Fortunately, they would be easy to convince. First, because they were
Nulls
and inherently distrustful of Omnius, and second, because they weren’t even supposed to have Lifelinks. Just the fact that they would be able to see Therius’s message would be enough to convince them of its veracity.

There was one problem, however. In order to send their message to everyone all at once, they needed to disable the Eclipser. That meant Omnius would have a small window of opportunity to get his forces organized.

Striding over to the nearest console, Atta asked, “How much longer?”

The tech turned to her with a frown. “We’re hacking into a supercomputer, ma’am; a
smart
one. If you want this to work, you need to give us time.”

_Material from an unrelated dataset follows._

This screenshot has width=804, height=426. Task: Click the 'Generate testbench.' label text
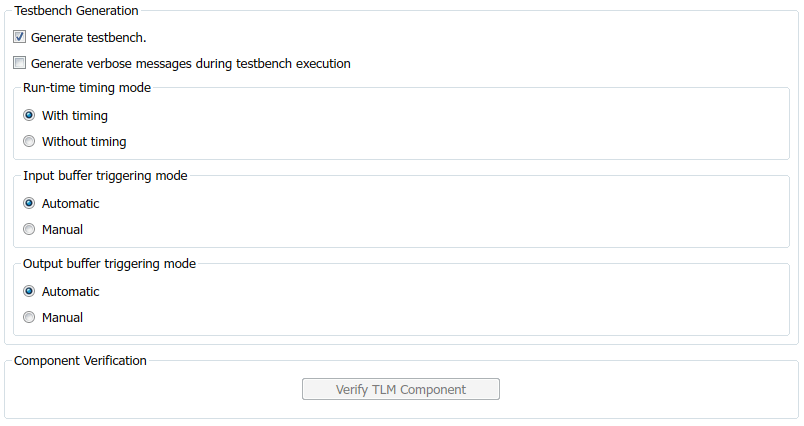[x=89, y=38]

“And if you take too long, we’re going to be up to our eyeballs in drones.”

“We can’t rush this or network security is going to shut us out when we try to send our message.”

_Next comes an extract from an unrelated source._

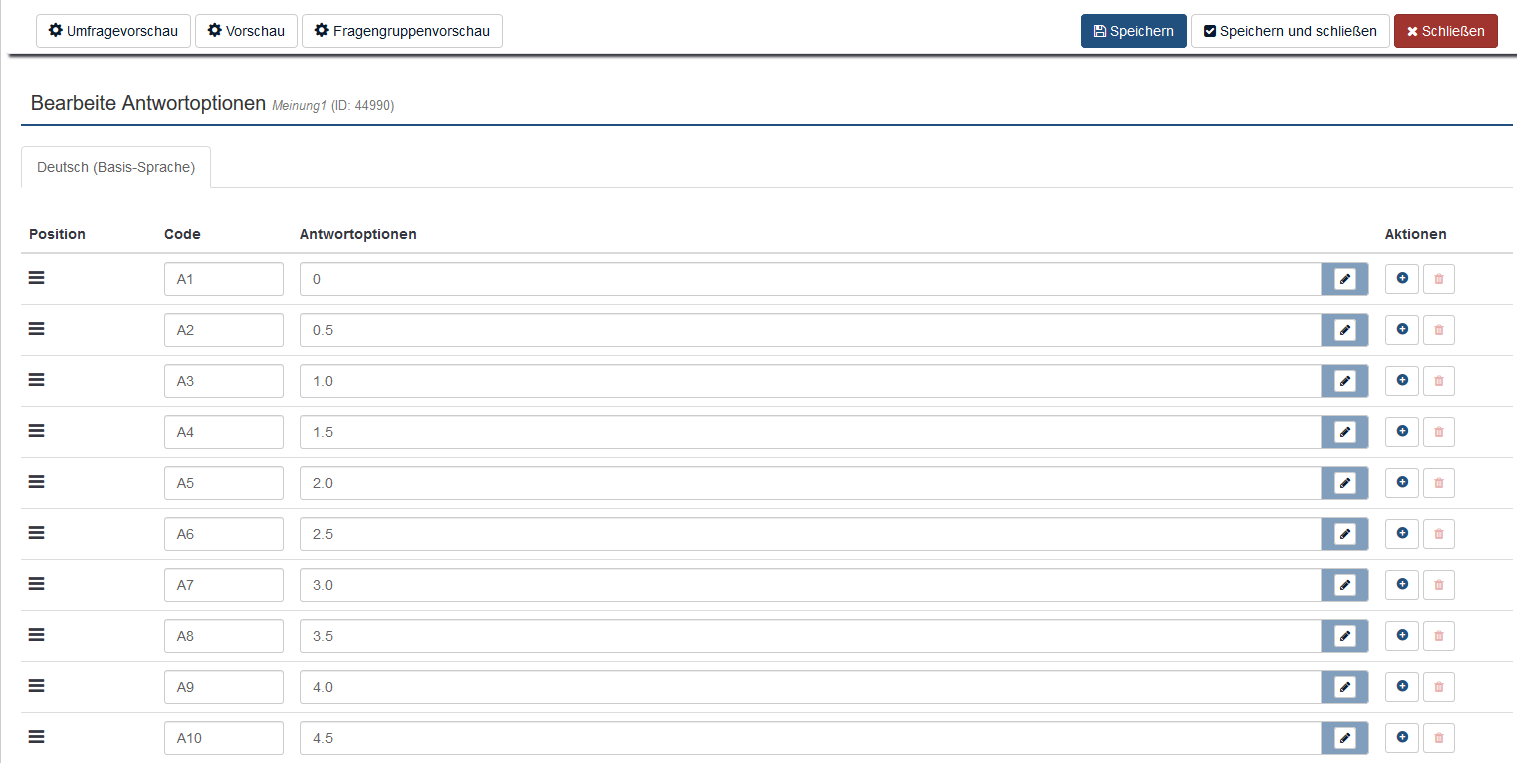1517x763 pixels.
Task: Open Fragengruppenvorschau
Action: [x=402, y=31]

“I thought Therius gave you the encryption keys?”

“That doesn’t make this any easier. We need to infect the system in a million different places with every kind of virus you can imagine just to distract Omnius long enough that he won’t be able to stop our message. We have a one minute window, and as far as Omnius is concerned, that’s a lifetime.”

“The message is
five
minutes long,” Atta said. “How are you going to pack all of that into one minute?”

“We’re not streaming; we’re downloading, and it would be a lot faster, but we don’t have the bandwidth in this node to send to everyone at once. We’ve busted the transmission up into batches, but even like that we’re only going to reach about 90 percent of the population.”

“Good enough,” Atta said. “Let me know when you’re ready so I can coordinate with the Second Battalion to disable the Eclipser. If you need me, I’ll be watching your asses by the door.”

“Yes, ma’am.”

“Techs!”
Atta muttered under her breath. She wasn’t a fan of cyber warfare. She’d take a pulse rifle or a ripper cannon over a battle of bits and bytes any day.

As Atta approached the ragged hole they’d blown to get into the control room, she heard a stutter of ripper fire, followed by a shout of warning over the comms.

“Fall back!” someone yelled. It was Delta Two.

“Deltas, report!” Atta commed back.

“They’re coming through!” Delta One replied amidst a deafening roar of weapons fire.

“Drones?”

“No, Peacekeepers! Thousands of them!”

Atta checked the Deltas’ position on her scanners and motioned for the squads standing guard with her by the shattered wall to move up. They preceded her out of the control room, and she commed back, “We’re on our way, Deltas. Hold your position!”

“We’ll do our best, General.”

Thinking fast, Atta called for reinforcements from the Second Battalion. They couldn’t be too far off.

The comms crackled with a response from the battalion’s Gor general. “We come under heavy fire! I cannot reinforce if we are to keep advancing.”